- EXERCISE -
Each entry below should appear again exactly as written, without pictures.

Collected data:
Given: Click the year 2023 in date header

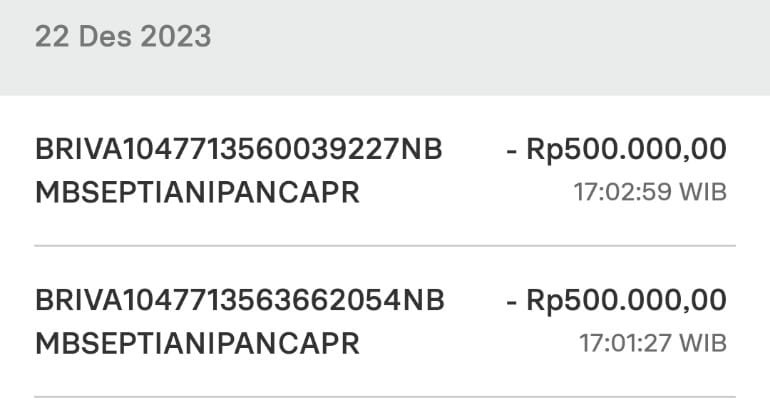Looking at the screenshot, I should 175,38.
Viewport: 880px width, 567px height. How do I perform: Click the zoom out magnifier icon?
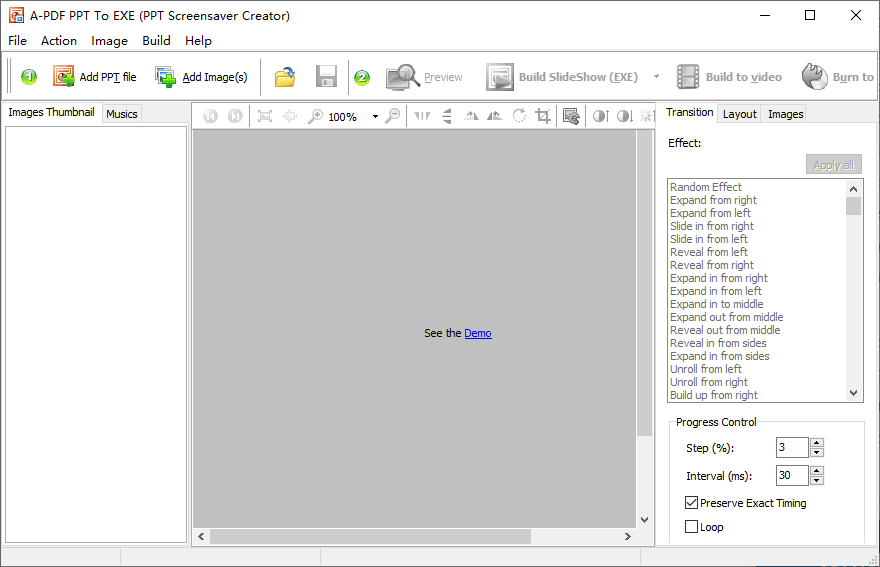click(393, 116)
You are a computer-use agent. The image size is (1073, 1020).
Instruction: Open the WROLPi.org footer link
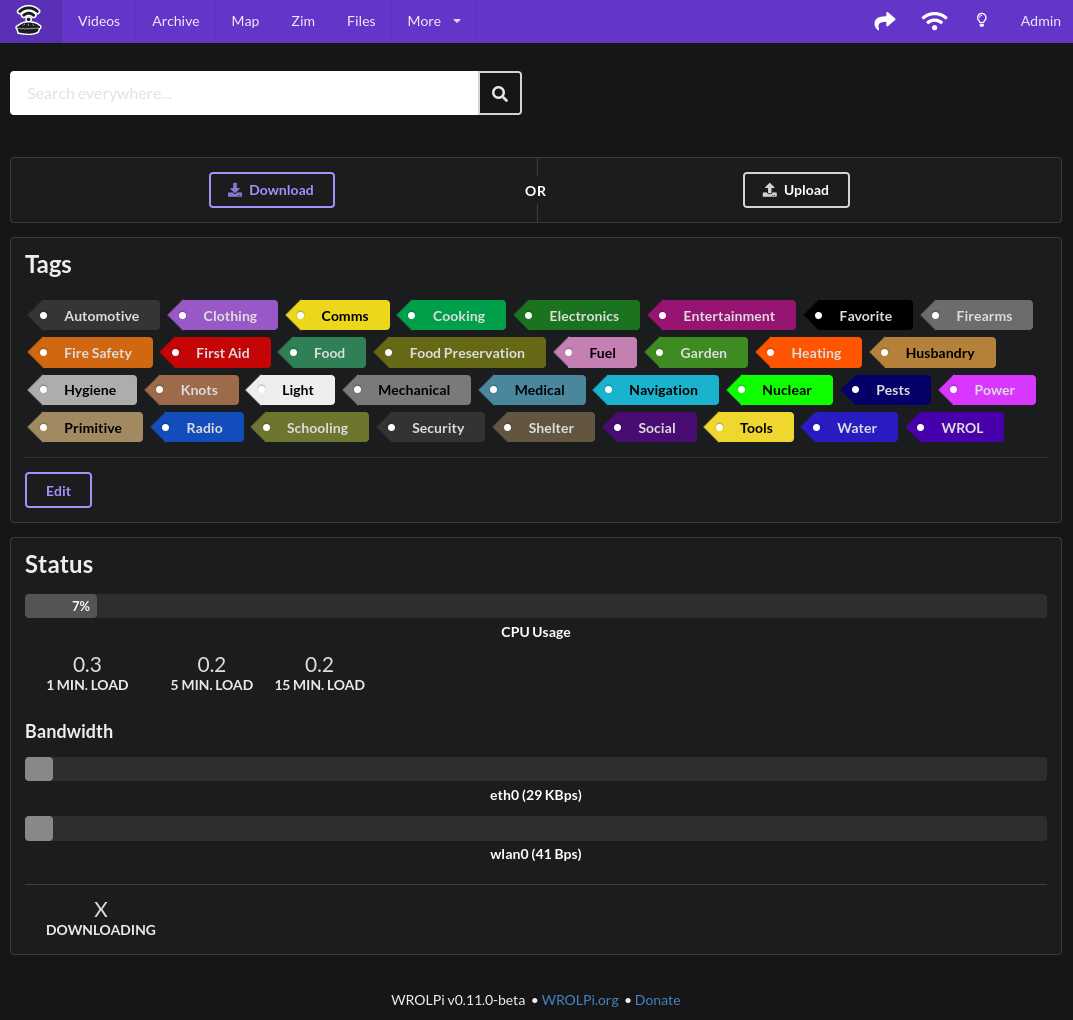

- RESPONSE -
Given: Click the year 2023 in date header

Looking at the screenshot, I should 175,38.
Viewport: 880px width, 567px height. How do I perform: Click the zoom out magnifier icon?
click(393, 116)
You are a computer-use agent. The image size is (1073, 1020).
Instruction: Open the WROLPi.org footer link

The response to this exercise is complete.